O conhecimento difundido dentro de um movimento social é não somente o

individual, mas principalmente o coletivo, e pode levar a mudanças essenciais para uma vida

em comunidade ― inclusive nos âmbitos sociais e culturais de um povo ―, uma maneira de

aprender a conviver da melhor maneira possível e entender o seu espaço e o espaço do outro.

Nessa lógica, o espaço da cidade precisa ser visto e vivido com responsabilidade

enquanto parte importante de um contexto que envolve pessoas como partes, conforme

assinala Fernandes (2009): “Os sujeitos são autores e responsáveis por suas ações e escolhas,

com criticidade, reflexão e autocrítica, exercendo seu papel político de sujeitos que

participam e intervêm na cidade” (p. 62).
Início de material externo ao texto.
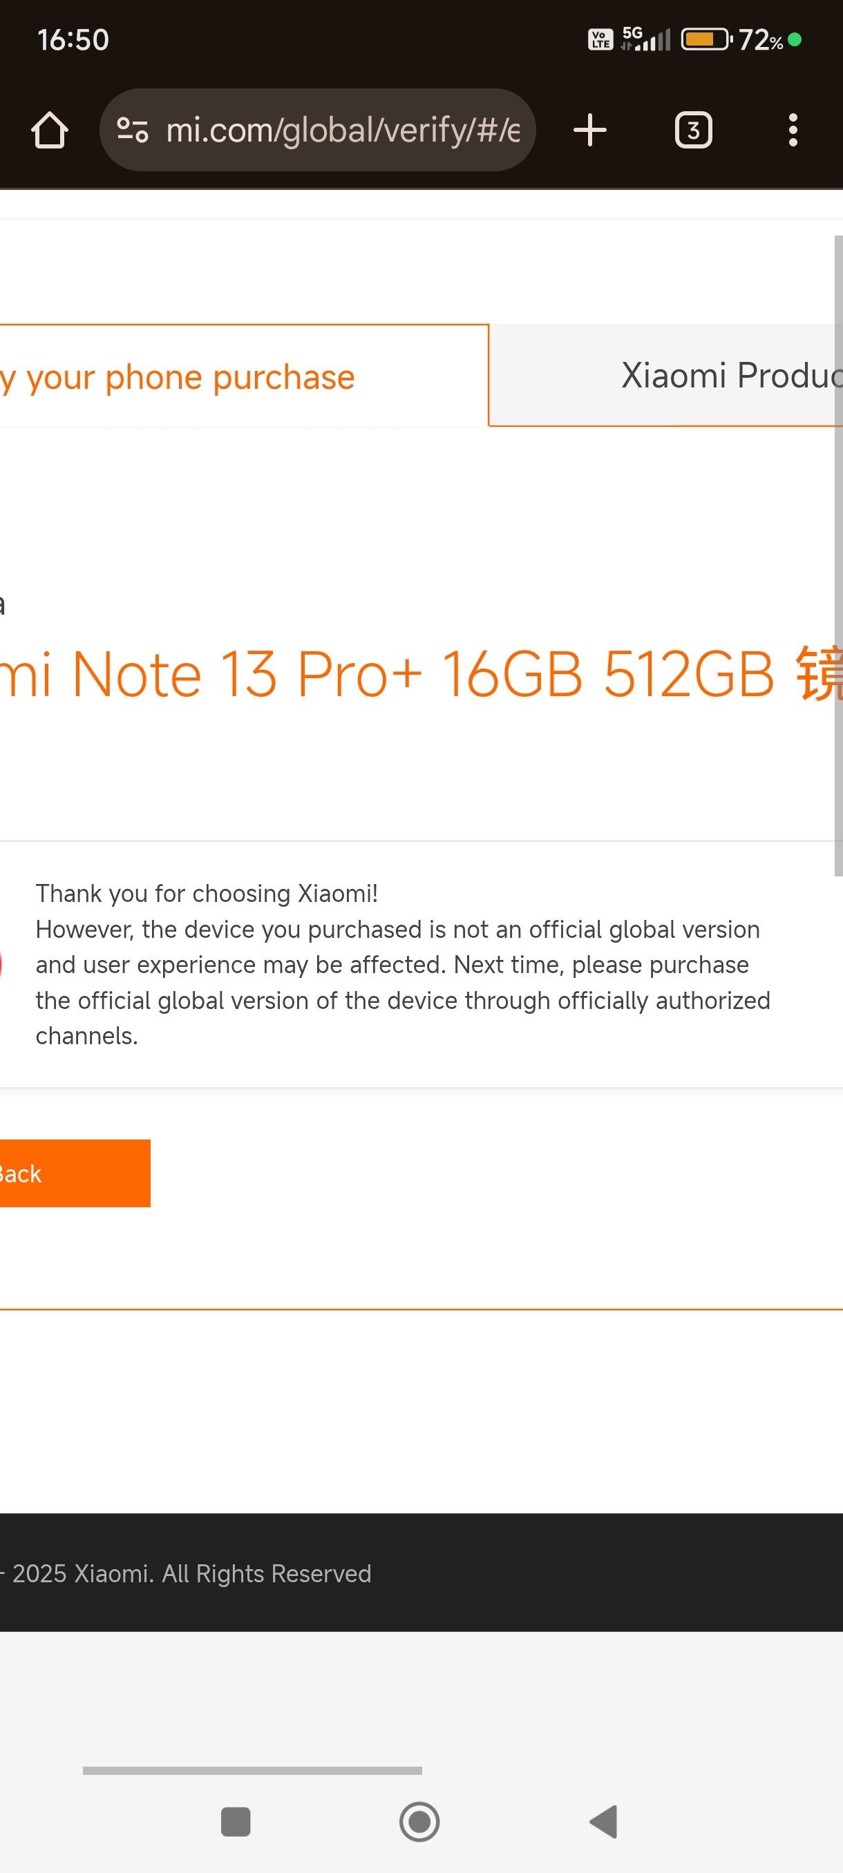Tap the battery icon in status bar
843x1873 pixels.
(x=706, y=39)
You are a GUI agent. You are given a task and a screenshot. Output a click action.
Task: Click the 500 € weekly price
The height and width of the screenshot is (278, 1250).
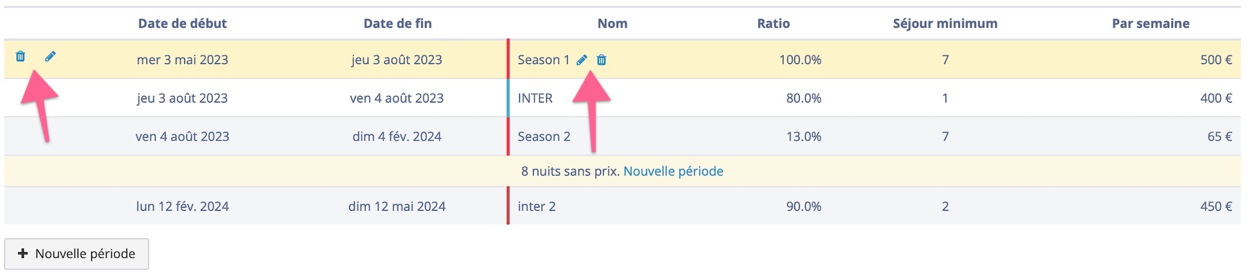point(1215,59)
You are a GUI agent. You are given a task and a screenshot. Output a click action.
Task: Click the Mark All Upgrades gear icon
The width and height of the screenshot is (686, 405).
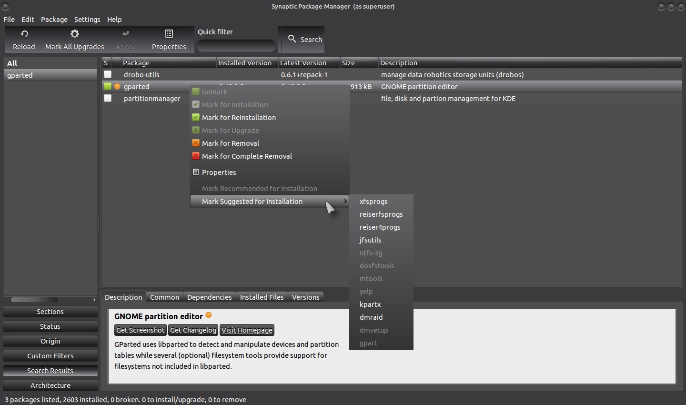pyautogui.click(x=74, y=34)
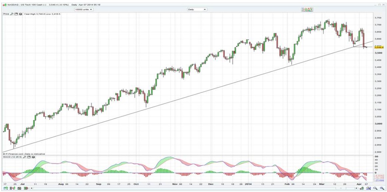Click the Price panel label
387x192 pixels.
tap(6, 14)
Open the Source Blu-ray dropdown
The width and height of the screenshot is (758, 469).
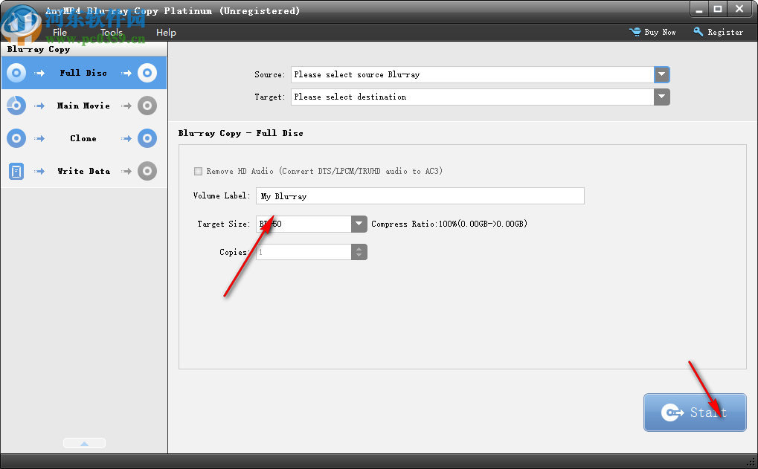(661, 74)
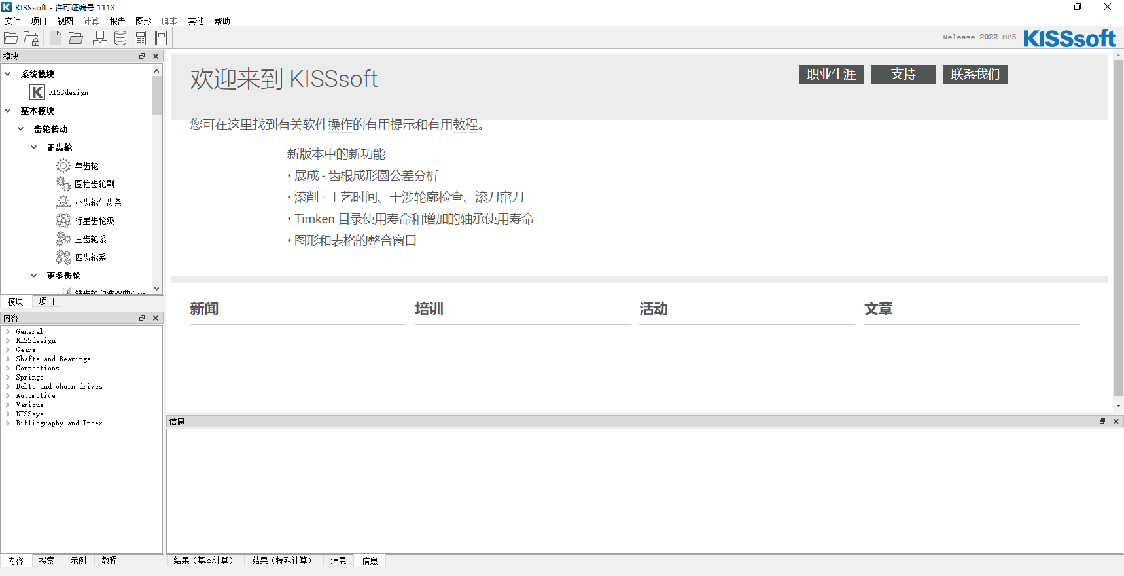Click the 联系我们 button
This screenshot has height=576, width=1124.
[x=975, y=75]
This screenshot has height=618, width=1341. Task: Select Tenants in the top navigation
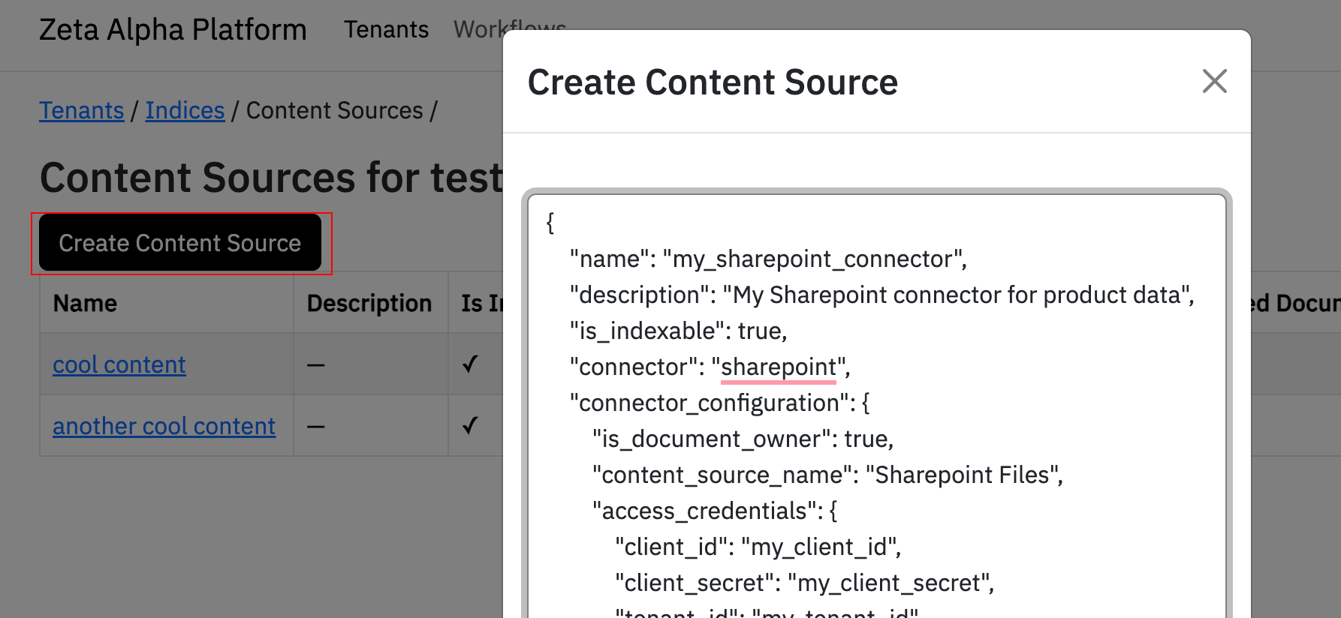(x=386, y=29)
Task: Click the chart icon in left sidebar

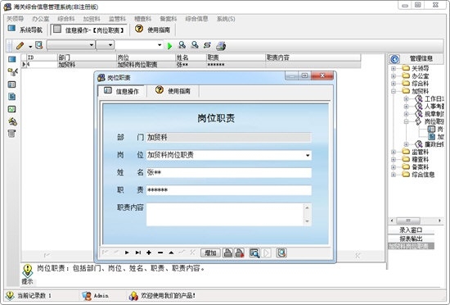Action: 11,109
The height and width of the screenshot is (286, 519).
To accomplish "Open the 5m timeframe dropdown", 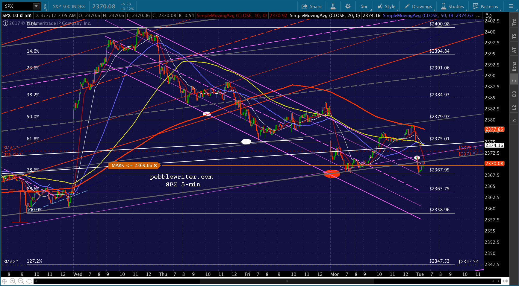I will click(x=365, y=6).
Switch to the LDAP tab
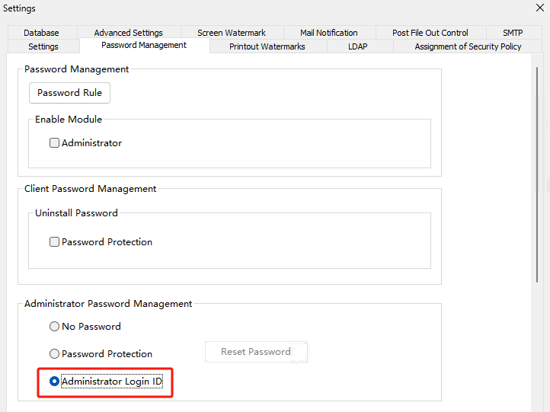 [x=357, y=46]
Outra maneira de demonstrar e de justificar a pesquisa biográfica no presente trabalho

é o fato de os currículos escolares não estarem adequados à realidade de determinadas regiões

do Brasil. O currículo amazônico deve ter suas peculiaridades, uma vez que essa localidade

requer uma educação voltada às suas especificidades, enquanto Região Norte e enquanto

Amazônia brasileira. Arroyo (2015) nos mostra que são os movimentos sociais que garantem

isso e aponta “para a construção de outros currículos, na medida em que defendem ocupar o

latifúndio do saber, as escolas, as universidades, os currículos para plantar e afirmar outros

conhecimentos. Para afirmarem-se produtores de outras culturas e valores” (p. 67).

Costa & Oliveira (2017) defende um currículo voltado para a região e para suas

peculiaridades: sua fala, alimentação, danças e expressões artísticas.

A ênfase dada à questão cultural nesse processo educacional é muito importante,

porque a partir dele o educando estará percebendo que faz parte de um processo

social, histórico, cultural. Evidenciar ainda mais o enredo cultural no ensino das

escolas públicas seria uma alternativa para estreitar a relação do educando com o

aprendizado, ou seja, além dos temas gerais como etnia, religião, movimento artístico

etc., tentar situar estes universos diversificados em um contexto regional. Desse modo

estaria dando mais fundamentos ao objeto de estudo, no caso a cultura situada em uma

dada realidade, em um determinado contexto (p.143).

Um currículo nacional que ignora ou cala as diferenças que coexistem em um país com

as dimensões territoriais e culturais que tem o Brasil não abrange as peculiaridades que

compõem as realidades amazônicas ― por exemplo, sua sabedoria cultural e sua realidade

territorial. Logo, é imperioso reconhecer e oferecer políticas voltadas para a realidade e a

vivência dos estudantes amazônicos dos campos, dos centros urbanos, das pequenas cidades,

das periferias, das comunidades ribeirinhas, dos quilombos e dos territórios indígenas; o

currículo não pode estar ligado, somente, a um documento formal, isto é, uma legislação

pautada para os ditos centros econômicos do Brasil.